Juan Antonio Morales

La confianza y las historias de vaqueros

jueves, 2 de julio de 2020 · 00:09

En las sociedades abiertas, de libre mercado, la confianza tiene un papel fundamental en la asignación de recursos, tanto o más que el sistema de precios. Las economías no son abstractas y necesitan un soporte institucional, uno de cuyos elementos es la confianza. Los sociólogos dicen que es un requisito distintivo del capital y de la cohesión social.

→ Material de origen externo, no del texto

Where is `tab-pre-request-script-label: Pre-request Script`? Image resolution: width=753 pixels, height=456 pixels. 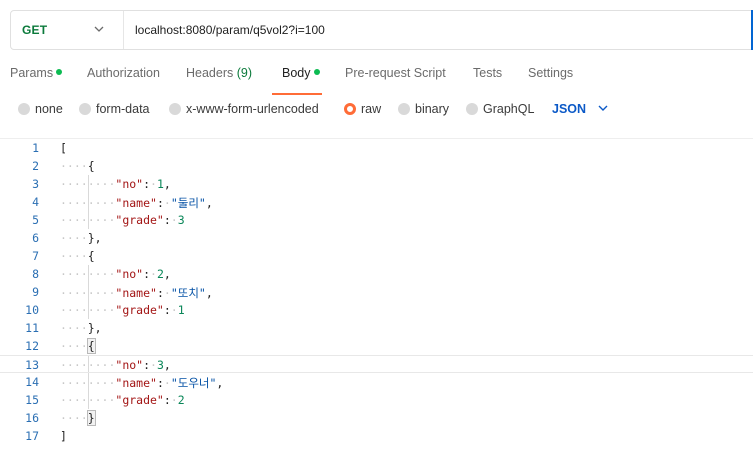
tab-pre-request-script-label: Pre-request Script is located at coordinates (396, 73). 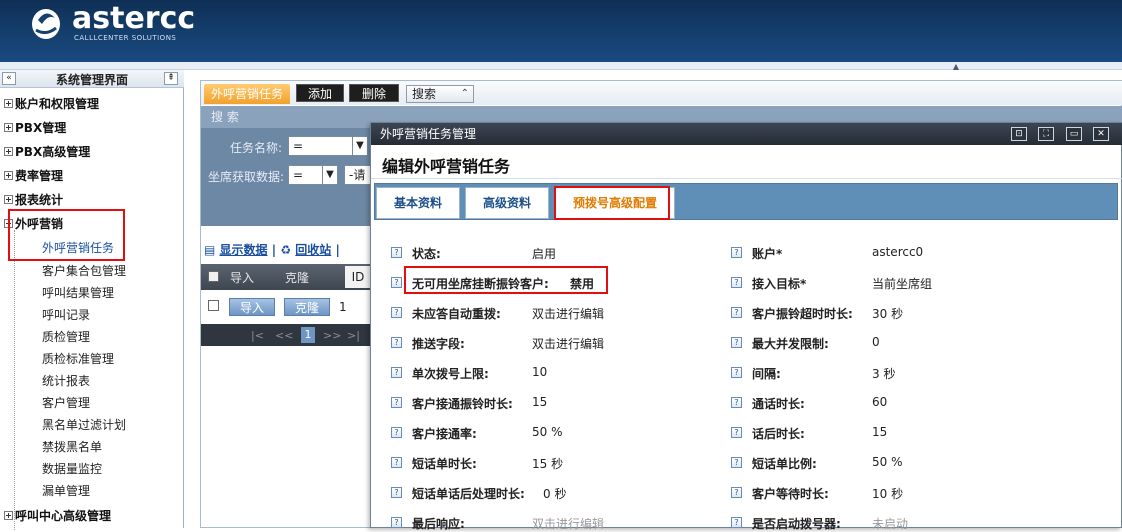 What do you see at coordinates (898, 252) in the screenshot?
I see `field-value: astercc0` at bounding box center [898, 252].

Desde hace algunos años notamos una erosión de la confianza en las instituciones. La ciudadanía tiene poca fe en las organizaciones básicas de un estado moderno: el poder legislativo, el poder judicial y aún la administración pública. Varios factores han contribuido a esta erosión pero me centraría en uno de ellos, que lo llamaría como en las películas del oeste americano, que es  la práctica del “gatillo rápido” o “gatillo feliz”, que consiste en disparar y después preguntar. Sin mayores evidencias, se sindica a funcionarios o exfuncionarios  de actos de corrupción y se les inicia ipso facto un juicio penal, frecuentemente con detención preventiva. El juicio es precedido además por un linchamiento mediático y en las redes sociales.

Los juicios penales, en los países de mayor desarrollo institucional que el nuestro, se manejan con mucha prudencia. Para emplear una terminología, que no es la mía, para iniciar un juicio penal se tiene que contar con serios elementos de convicción  (es decir pruebas contundentes), lo que raramente es el caso en el país. Para emplear la terminología con la que estoy más familiarizado, decimos  en estadística que las evidencias tienen que ser muy fuertes para rechazar una hipótesis. La hipótesis de base (o presunción) es la de la inocencia, principio además consagrado por la Constitución Política del Estado y por las cartas de derechos humanos. Es para arrancarse los cabellos escuchar a jueces y fiscales decir  de los sindicados, que tienen que demostrar su inocencia. La prueba de culpabilidad está a su cargo y no del acusado.

Aún si no hay detención, los acusados en juicios penales sufren cantidad de perjuicios, comenzando porque se atenta contra su dignidad (y su patrimonio). Al acusado, por el mero hecho de haber sido objeto de una investigación penal, se le cierran muchas puertas a nivel internacional.

Varios casos recientes se tienen en mente, como el de los respiradores. La acusación es grave, pero tal como se la ha presentado está completamente descontextualizada. Se debía examinar con el máximo de cuidado todas las circunstancias, que van apareciendo de a poco, antes de precipitarse con las detenciones.

Hay también desafortunadamente el fenómeno de la “corrupción de la lucha contra la corrupción”, como lo ha hecho notar gente con mucha experiencia en la función pública. Es fácil acusar de corrupto al enemigo político.

Pero no solo en los juicios penales se cometen torpezas. Se arrastran los juicios civiles del Estado por años de años, para que se acumulen intereses, muy por encima de lo que se obtiene en los bancos, y por ajustes a la UFV que, sea dicho de paso, es un  indexador que ha sido abandonado por el sistema financiero. Además se calculan mal y abusivamente los intereses. Los malpensados dirán que es una forma no convencional de recaudar. Deudas tributarias u otro tipo de adeudos al estado, muchas veces  no comprobados, pasan así de pequeñas sumas a montos millonarios, desplumando al indefenso ciudadano. 

Un tema que nos debiera preocupar por sus impactos sociales es el de la selección adversa. Con el aumento en los riesgos legales para la alta función pública, se está disuadiendo a los profesionales más talentosos de prestar sus servicios en las instituciones estatales. En la actual grave crisis sanitaria y económica no nos podemos dar el lujo de prescindir de los más aptos para combatirlas. 

Sería tiempo de revisar la Ley Quiroga Santa Cruz, que no ha disuadido la corrupción,  ha servido solamente para fines políticos y ha agravado los problemas de selección adversa. Extraordinario, uno de los gobiernos más controvertidos de la última época promulga una drástica ley anti-corrupción (para los otros). Mao Zedong hubiese dicho que fue como la vieja prostituta que quería hacer eregir un monumento a la virtud.
 

 

Juan Antonio Morales es profesor de la Universidad Católica Boliviana y expresidente del Banco Central de Bolivia.